Did you really think he was talking about all of you, or are you just being disingenuous? I'm sorry for sounding offensive, but it really shocks me to log on and find this stuff being posted. I thought it was quite obvious what he meant.
Howard Dean today on Wolf Blitzer Reports
(notice he talks about it being hard to make ends meet and "raise a child in a morally ambiguous environment")
http://transcripts.cnn.com/TRANSCRIPTS/0506/03/wbr.01.html
(BEGIN VIDEO CLIP)
HOWARD DEAN, DNC CHAIR: Well, Republicans, I guess, can do that, because a lot of them have never made an honest living in their lives.
(END VIDEO CLIP)
BLITZER: The Republican National Committee was quick to respond. It said "Dean's speech shows that the Democratic Party not only lacks leadership but is overflowing with anger."

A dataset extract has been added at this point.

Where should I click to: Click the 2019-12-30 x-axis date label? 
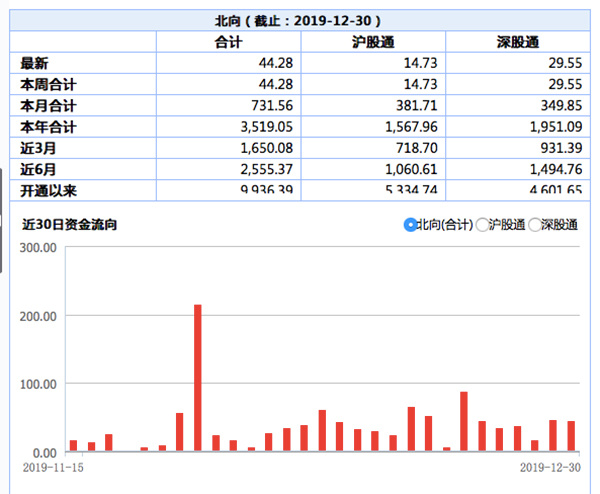click(x=550, y=466)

Joining us now from Kansas City, the Democratic National Committee chairman, Howard Dean.
Governor, thanks very much for joining us. Those were strong words. I'll give you a chance to explain what you meant.
DEAN: Sure. I guess my job is to outrage the Republicans these days. Harry Truman, as you well know, was once told by a campaign supporter, "Give them hell, Harry."
And he replied, "I don't give them hell. I just give them the truth and the Republicans think it's hell."
Here's a group of Republican leaders who think that they're appealing to working people. They don't want a minimum wage increase. They're cutting police people off the beat. They're attacking Social Security. Now comes out that people's private pensions are in trouble under this administration.
Tell me what the Republican leadership has in common with ordinary working people. It is as if the Republican leadership never had to work a day in their life. What possible understanding could they have of what a working person in this country has to go through, if they're against everything that's good for working people?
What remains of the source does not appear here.